そして、自分が前職を辞めたタイミングで、今度は逆にTORAJIROに声をかけてもらい、代表の石川さんと2時間くらいお話しさせてもらいました。

当時の印象は、正直、石川さんの言っていることがよくわからなかったです(笑)。

それまでも色んな人と会ってきたので大抵のことは理解できたんですけど、石川さんの話は本当にわからなかった。でも、できたらいいな、ワクワクするな、というのはすごく感じて。それをどう実現できるのかが全然わからなくて「ああ、すげえ人だ」と思いました(笑)

ーーよくわからなさすぎて逆にワクワクした、と。

なぜワクワクしたかというと、ふたつ共感した部分がありました。

ひとつは、Gaudiyがエンタメ領域から本気でグローバルを目指していたこと。海外で活躍する日本企業はまだまだ少ないと思ってて、そこに挑戦したいという思いがずっとありました。その中で、日本の武器はやはり「和の文化」や「エンタメ」だと感じていたので、めちゃくちゃ共感しましたね

もうひとつは、ブロックチェーン技術を活用していた点です。ITサービスがすでに世の中に溢れている中で、今後、新しい価値のあるサービスを作るのはなかなか難しい。そのためには「技術」が強い変数になるなと感じていたので、ブロックチェーンは興味ある分野のひとつでした。
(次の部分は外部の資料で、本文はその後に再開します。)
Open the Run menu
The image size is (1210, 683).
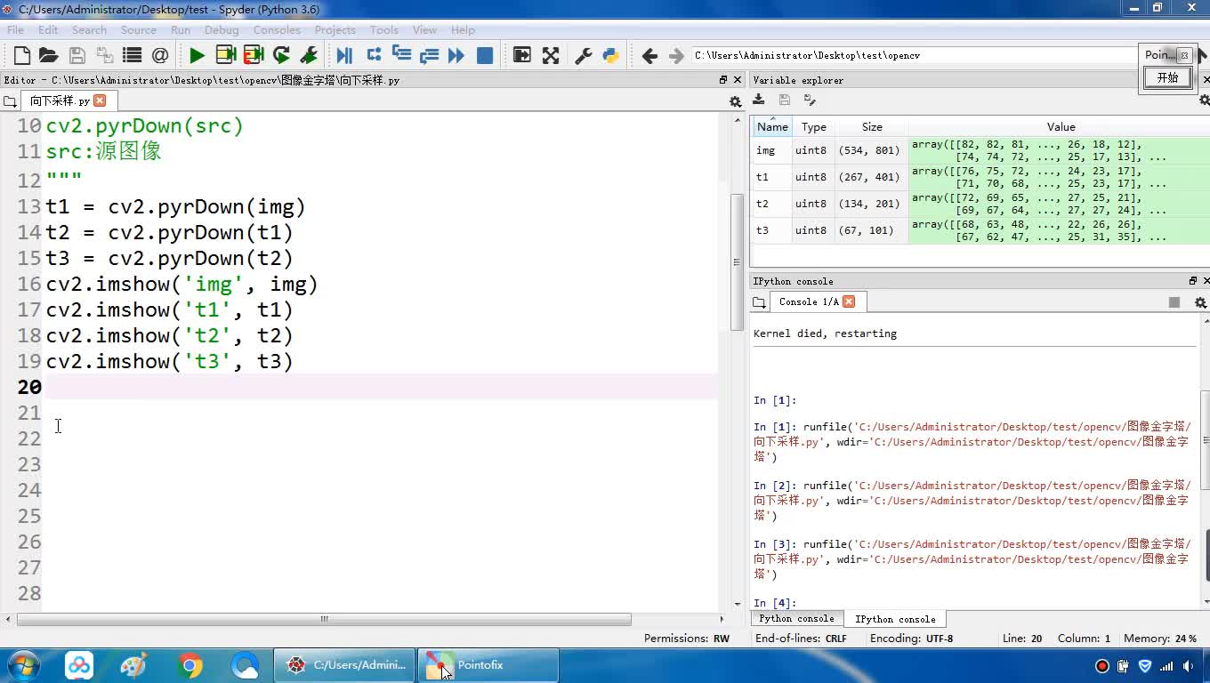pyautogui.click(x=181, y=29)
僕は石川さんよりもずっとビジョンの解像度は低い状態でしたが、土台となる思考の要素は共通していると感じて、Gaudiyだったら本気で世界に行けるんじゃないかとワクワクしました。

ーー三度目の起業をしようとは思わなかったんですか?

思わなかったですね。正直、二度も失敗して自信がなくなっていた部分もあったと思います。ただ、年齢的に考えてもまだまだチャンスはあるし、次は大企業でスキルをもっと磨いてから起業しようと思っていたんですけど、Gaudiyのワクワク感には勝てなかったですね(笑)。

組織を変えたくてエンジニアからPdMへ転身

ーー2021年8月に入社されてますが、最初はエンジニアでしたよね。それから約1年後にPdMに転身された背景には、何があったのでしょうか。
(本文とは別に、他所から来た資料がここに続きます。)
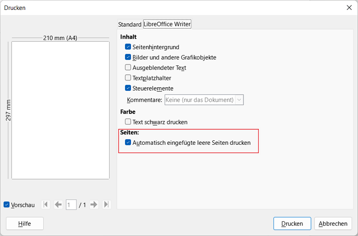Toggle the Vorschau preview checkbox
This screenshot has height=236, width=358.
[6, 205]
エンジニアが嫌になったわけじゃなくて、むしろ今でも好きなんですけど、それ以上にGaudiyを成長させたい、事業をグロースしたい、という気持ちが強かったんです。

きっかけは、昨年エンジニアとして携わった、ある大型IPの案件でした。弊社のファンコミュニティサービスは、SaaS的なモデルで様々なIPがワンプロダクトを利用する形なので、プロダクトの機能開発においては「汎用性があるかどうか」が重要です。

一方でIP企業からは、「独自の機能をつくってほしい」「こういうコミュニティにしたい」といった様々なご要望をいただくんですね。そのプロジェクトの進め方が、どうしてもウォーターフォール的になってしまって、このままじゃ良くないなというのをすごく感じていました。
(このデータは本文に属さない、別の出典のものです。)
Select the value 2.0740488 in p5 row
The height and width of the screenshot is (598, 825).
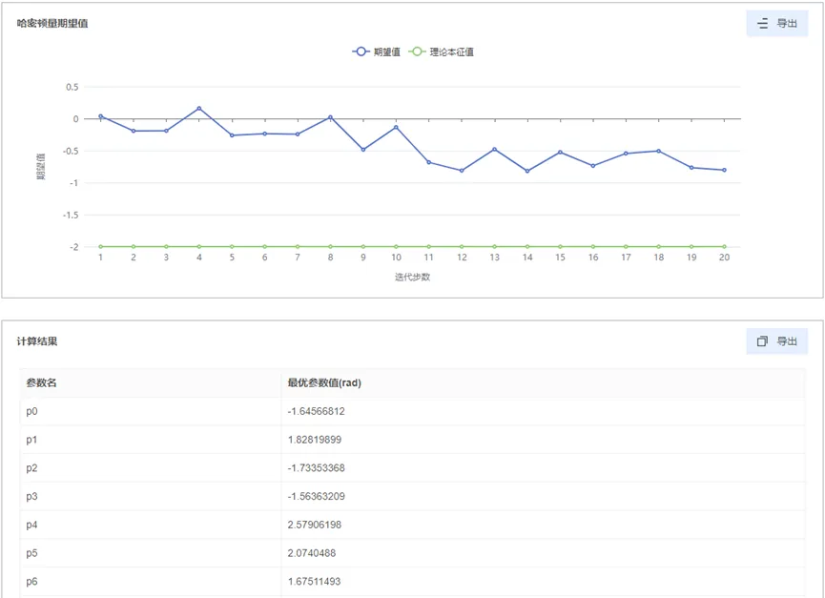[311, 553]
でも、これはプロジェクトを担当する「人」の問題ではなく、組織の体制だったり、開発のプロセスだったり、その「仕組み」が根本の問題だろうなと。そして、そこを変えられるようなポジションはどこだろう? と考えた時に、行き着いたのがPdMだったんです。

実は当時、PdMという職種はGaudiyに存在していなかったのですが、自ら役割をつくって開発組織の体制変更から着手しました。

開発メンバー全員と数回の1on1をして、意見やwillをヒアリングしながら現実的で納得感のある組織体制をつくっていくのは、正直かなりしんどかったです(笑)。でも、今後のGaudiyの成長のためには、今ここでやっておかないともっと苦しくなるという思いで、なんとかやり切りました。

目指すはユニコーン。一大プロジェクトの成功へ

ーー最近では、『機動戦士ガンダム』(以下、ガンダム)の案件も担当されていますよね。どんな役割を担っていますか?

ガンダム案件では、IP担当PdMとして、クライアント担当者との要件すり合わせや、開発リソースの社内調整、チームのプロダクトマネジメントなどを行っています。クライアントからのご要望に応えつつも、複数のコミュニティで汎用的に使える機能を開発する必要があるので、技術面を考慮できるPdMが打ち合わせに同席する形で進めていますね。

ーー大型IP案件のPdM。プレッシャーも大きそうです。

プレッシャーは半端ないです(笑)。ファンのためのコミュニティを作るためには、ファンのことをよく知らないと、もちろん良いものは作れない。けれど当初の僕は、ファンのこと以前に、ガンダムについてすらよく知らなかったんですよね。なのでPdMを担当することになってから、ガンダムシリーズのアニメを見たり、ガンプラを作ってみたりして、まずはIPを知ることから始めました。

そうして調べていくうちに、次にぶつかった壁は、ファン属性が幅広いことでした。というのも、ガンダムには40年以上もの歴史があるので、年齢層も違えば、アニメシリーズによって様々な考えを持つファンの方々がいます。そのため、どのようなコンセプトで、どのように優先順位をつけてコミュニティを作っていけばよいのか、ものすごく悩みましたね。

でも、クライアント担当者の方が一緒に考えてくださって。とても助けられましたし、改めてクライアントやファンと共創することの難しさと楽しさを知りました。

あとは社内も、周りの人にすごく支えてもらったなと思っていて。綺麗ごとでもなんでもなく、他のPdMやエンジニアが「ここ、大丈夫ですか」みたいにめちゃくちゃ助けてくれて。開発リソースの調整も対立関係にならず、むしろ積極的に拾いに来てくれたので、すごく助かりました。

ーー最後に、今後、三島さんが探求していきたいことを教えてください。

昨年の夏頃から取り組んできたガンダム案件は、株式会社バンダイナムコエンターテインメント様のパブリッシングの元、今年の3月に無事クローズドβ版テストを開始することができました。

Gaudiyは現在、ユニコーン企業になるという大きな目標を掲げています。そのための大きな要素のひとつに、ガンプラファンコミュニティの成功があると思っているので、まずは正式リリースに向けて、ガンプラファンコミュニティの世界観をクライアント企業の方々とともにしっかりと描く。そして、それをチームで実現させる。それが、探求していきたいことのひとつです。

また先日、職能代表選挙という制度によって、プロダクトオーナー(以下、PO)に就任することになりました。決まった当初はプレッシャーがやばかったですが(笑)、今は無謀な挑戦ができることにワクワクしてますね。

僕たちのコミュニティサービスは、「ファンのための国家」を実現するためのプロダクトです。一見、無謀に感じられるかもしれませんが、確実にできると信じています。

そのためには、プロダクトを大きくすること、国民にとってより居心地の良いコミュニティを提供することがすごく大事です。POとして、この半年でGaudiyメンバー全員が、自分たちのプロダクトに誇りを持っている状況をつくり、1年以内にPMFを達成させたいと思います。